**Exercise objective**: Only the lines from the one with "Click the App" through the last belong in the output; print them exactly as given below.

[Stored data]
----

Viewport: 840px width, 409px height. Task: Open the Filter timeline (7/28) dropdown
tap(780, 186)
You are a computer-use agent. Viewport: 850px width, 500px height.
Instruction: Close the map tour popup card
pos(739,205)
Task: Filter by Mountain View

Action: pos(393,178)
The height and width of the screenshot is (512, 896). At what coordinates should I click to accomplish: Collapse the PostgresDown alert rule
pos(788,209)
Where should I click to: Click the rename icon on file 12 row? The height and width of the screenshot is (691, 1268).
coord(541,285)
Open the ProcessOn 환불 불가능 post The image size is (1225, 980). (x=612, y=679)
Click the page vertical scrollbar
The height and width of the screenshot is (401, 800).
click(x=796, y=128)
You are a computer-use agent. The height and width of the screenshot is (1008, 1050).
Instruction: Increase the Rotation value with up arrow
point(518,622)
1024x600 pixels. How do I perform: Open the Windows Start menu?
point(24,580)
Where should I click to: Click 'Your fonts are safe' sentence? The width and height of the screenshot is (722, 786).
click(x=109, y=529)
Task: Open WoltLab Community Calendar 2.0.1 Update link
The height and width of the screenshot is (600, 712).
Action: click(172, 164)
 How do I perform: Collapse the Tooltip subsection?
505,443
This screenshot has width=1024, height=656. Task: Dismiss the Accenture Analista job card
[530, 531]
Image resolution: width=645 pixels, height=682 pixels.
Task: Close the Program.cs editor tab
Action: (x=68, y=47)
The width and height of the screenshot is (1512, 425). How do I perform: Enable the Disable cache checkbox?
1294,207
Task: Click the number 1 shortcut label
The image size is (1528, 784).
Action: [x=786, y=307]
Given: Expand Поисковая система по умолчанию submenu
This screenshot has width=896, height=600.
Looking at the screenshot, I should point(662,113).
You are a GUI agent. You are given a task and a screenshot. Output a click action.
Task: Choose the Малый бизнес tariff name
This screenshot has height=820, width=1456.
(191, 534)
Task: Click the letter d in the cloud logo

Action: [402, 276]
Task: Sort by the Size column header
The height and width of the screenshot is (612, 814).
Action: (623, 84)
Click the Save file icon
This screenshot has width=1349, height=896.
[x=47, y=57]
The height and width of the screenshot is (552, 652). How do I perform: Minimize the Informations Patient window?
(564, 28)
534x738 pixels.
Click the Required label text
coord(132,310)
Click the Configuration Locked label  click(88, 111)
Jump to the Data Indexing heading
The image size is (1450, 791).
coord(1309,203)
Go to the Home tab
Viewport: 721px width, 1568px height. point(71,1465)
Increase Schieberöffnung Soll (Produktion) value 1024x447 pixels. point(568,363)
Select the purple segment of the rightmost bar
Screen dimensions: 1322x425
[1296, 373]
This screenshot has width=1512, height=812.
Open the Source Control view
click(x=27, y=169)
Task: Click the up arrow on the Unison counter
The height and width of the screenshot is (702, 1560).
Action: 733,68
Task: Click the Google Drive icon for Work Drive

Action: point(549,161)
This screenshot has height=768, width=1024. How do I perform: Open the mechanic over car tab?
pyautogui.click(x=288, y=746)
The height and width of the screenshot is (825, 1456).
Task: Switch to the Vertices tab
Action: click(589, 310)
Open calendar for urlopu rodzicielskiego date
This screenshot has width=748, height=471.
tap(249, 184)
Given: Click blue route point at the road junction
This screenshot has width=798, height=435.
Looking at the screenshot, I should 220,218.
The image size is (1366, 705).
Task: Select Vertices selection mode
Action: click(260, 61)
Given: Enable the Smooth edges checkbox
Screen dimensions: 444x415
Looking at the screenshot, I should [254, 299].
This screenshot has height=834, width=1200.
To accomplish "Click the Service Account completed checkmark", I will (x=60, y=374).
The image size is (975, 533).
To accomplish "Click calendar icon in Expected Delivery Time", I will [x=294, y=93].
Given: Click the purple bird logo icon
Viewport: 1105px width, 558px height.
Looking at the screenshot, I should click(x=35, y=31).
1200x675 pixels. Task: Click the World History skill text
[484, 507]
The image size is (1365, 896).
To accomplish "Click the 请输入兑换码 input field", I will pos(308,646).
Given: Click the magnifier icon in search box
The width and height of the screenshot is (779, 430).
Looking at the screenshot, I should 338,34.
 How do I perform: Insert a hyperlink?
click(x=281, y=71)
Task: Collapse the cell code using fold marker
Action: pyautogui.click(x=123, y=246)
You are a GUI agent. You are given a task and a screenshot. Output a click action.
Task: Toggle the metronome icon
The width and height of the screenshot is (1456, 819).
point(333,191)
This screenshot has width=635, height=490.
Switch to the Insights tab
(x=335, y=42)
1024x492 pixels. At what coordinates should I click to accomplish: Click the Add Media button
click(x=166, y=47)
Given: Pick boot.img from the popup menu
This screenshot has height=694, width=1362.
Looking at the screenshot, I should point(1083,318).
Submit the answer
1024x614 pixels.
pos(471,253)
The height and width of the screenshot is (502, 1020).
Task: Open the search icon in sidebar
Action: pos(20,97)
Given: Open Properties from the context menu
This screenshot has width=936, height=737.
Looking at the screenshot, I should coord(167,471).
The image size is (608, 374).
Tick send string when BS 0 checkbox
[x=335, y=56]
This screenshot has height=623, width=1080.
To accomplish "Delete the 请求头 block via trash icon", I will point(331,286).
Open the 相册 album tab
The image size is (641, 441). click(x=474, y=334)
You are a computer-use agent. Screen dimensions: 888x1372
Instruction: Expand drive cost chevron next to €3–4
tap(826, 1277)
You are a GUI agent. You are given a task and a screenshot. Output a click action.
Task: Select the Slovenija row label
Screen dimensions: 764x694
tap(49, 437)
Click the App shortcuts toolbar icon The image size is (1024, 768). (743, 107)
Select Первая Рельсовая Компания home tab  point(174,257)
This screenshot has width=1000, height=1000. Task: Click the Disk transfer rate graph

----

**Exercise answer**:
Click the App shortcuts toolbar icon The image size is (1024, 768). (743, 107)
Select Первая Рельсовая Компания home tab  point(174,257)
This screenshot has width=1000, height=1000. Task: Click the Disk transfer rate graph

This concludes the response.